Entries taken from a collection:
====================

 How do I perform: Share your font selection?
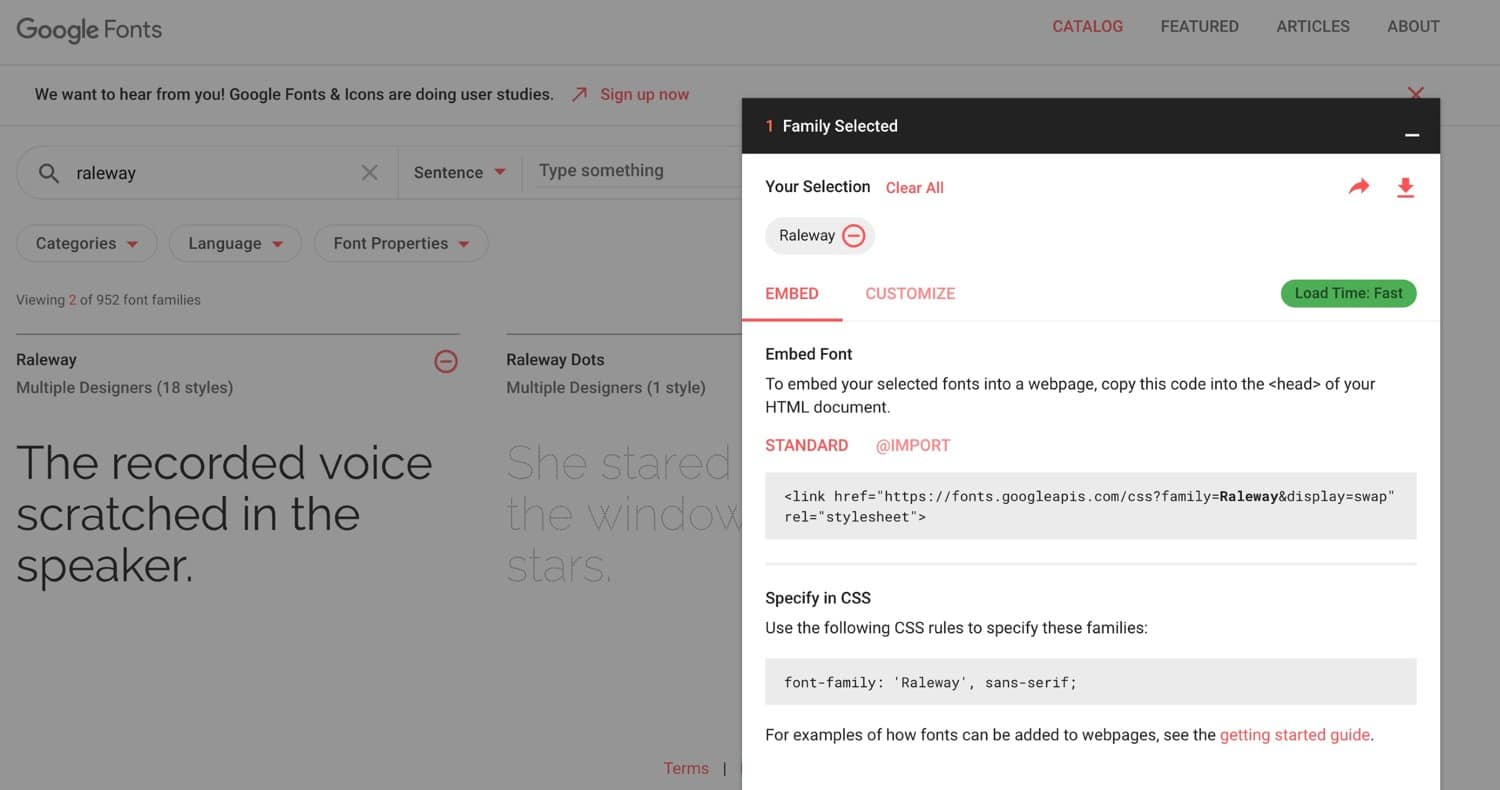coord(1359,187)
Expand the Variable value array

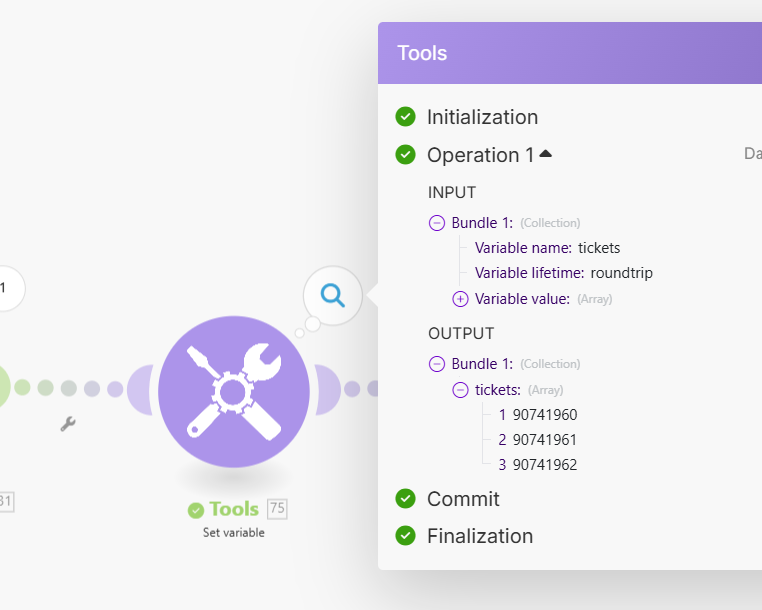[x=460, y=298]
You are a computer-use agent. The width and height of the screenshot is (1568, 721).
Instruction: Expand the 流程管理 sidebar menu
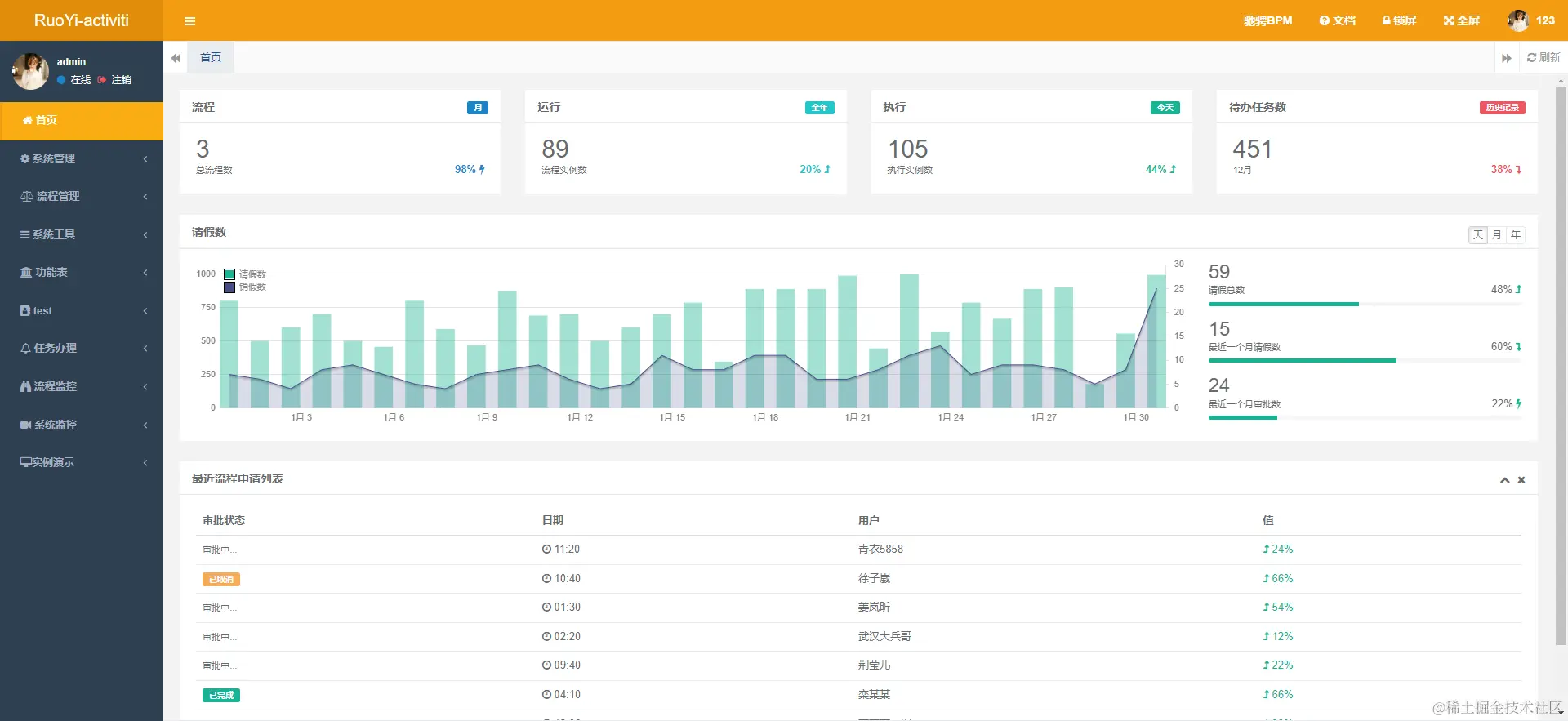82,196
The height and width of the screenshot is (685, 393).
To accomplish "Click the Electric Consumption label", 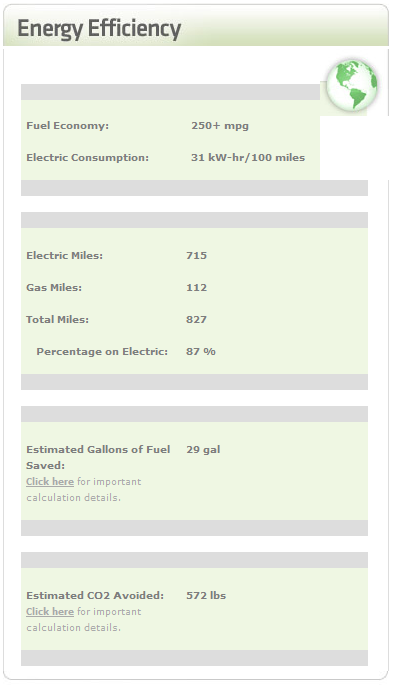I will [x=87, y=158].
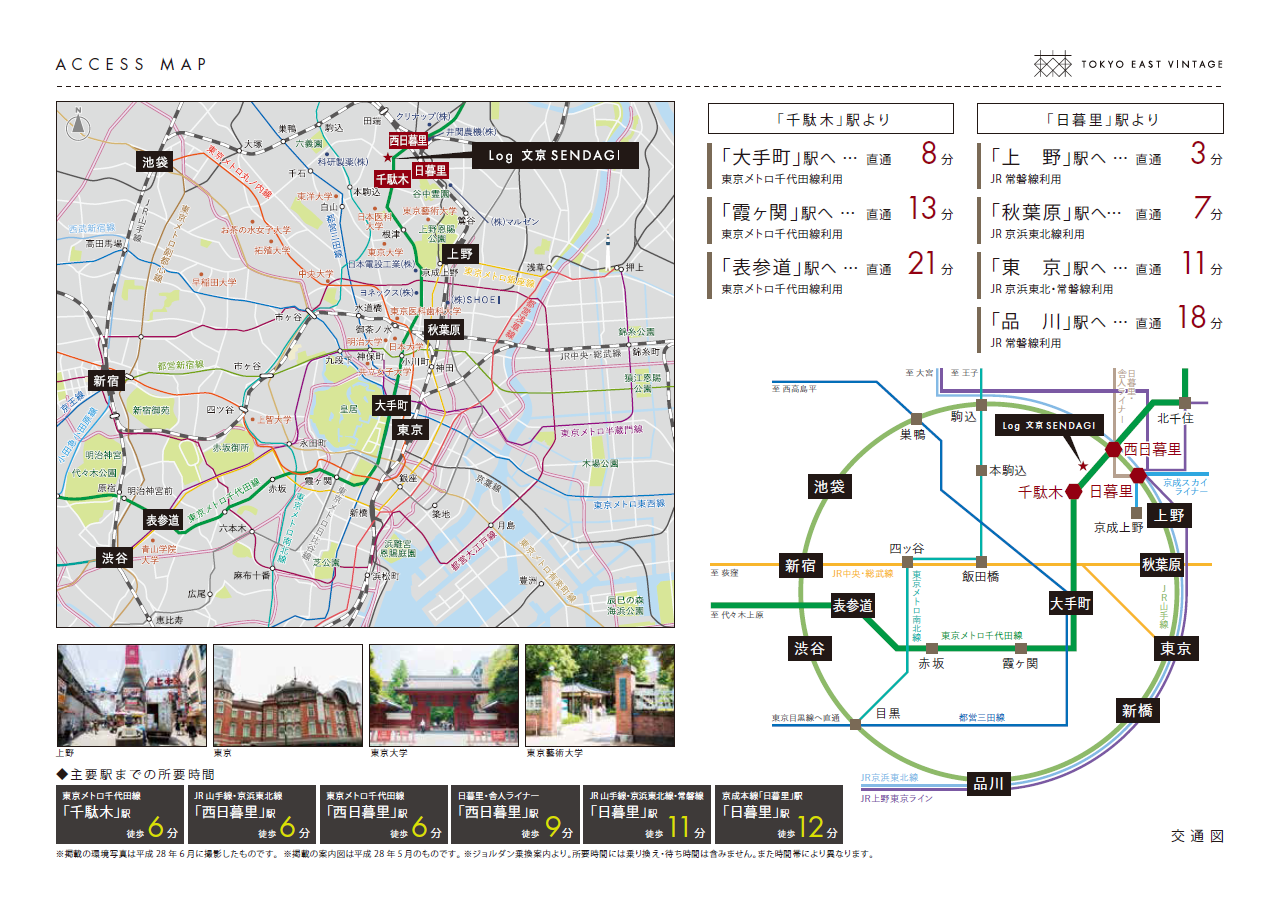Click the 京成本線 日暮里駅 徒歩12分 box
Screen dimensions: 1284x900
click(x=779, y=814)
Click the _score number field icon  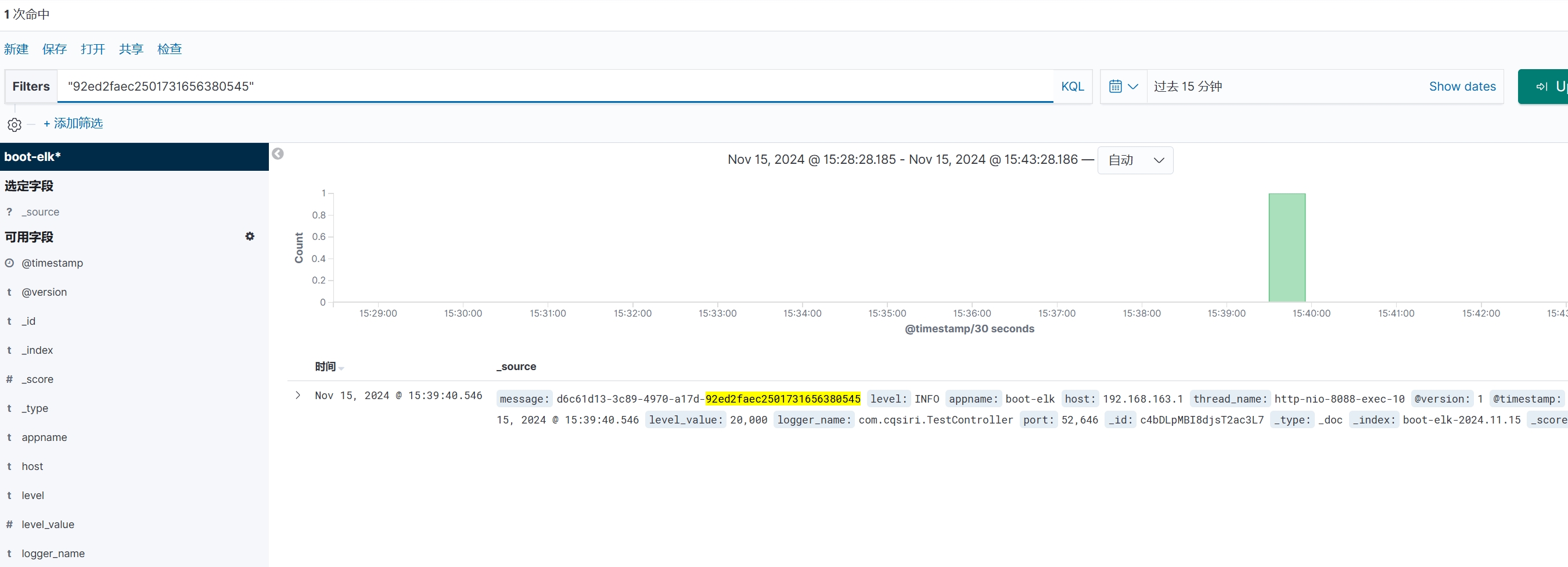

====================

TASK DETAILS:
Taking the entries above, copy word for word the lines from the one with "Expand the Variable value array" up to and including the one with "The height and", without any picture.

FINISHED EXERCISE:
Expand the Variable value array

[x=460, y=298]
You are a computer-use agent. The width and height of the screenshot is (1568, 721).
Instruction: Expand the 流程管理 sidebar menu
82,196
The height and width of the screenshot is (685, 393).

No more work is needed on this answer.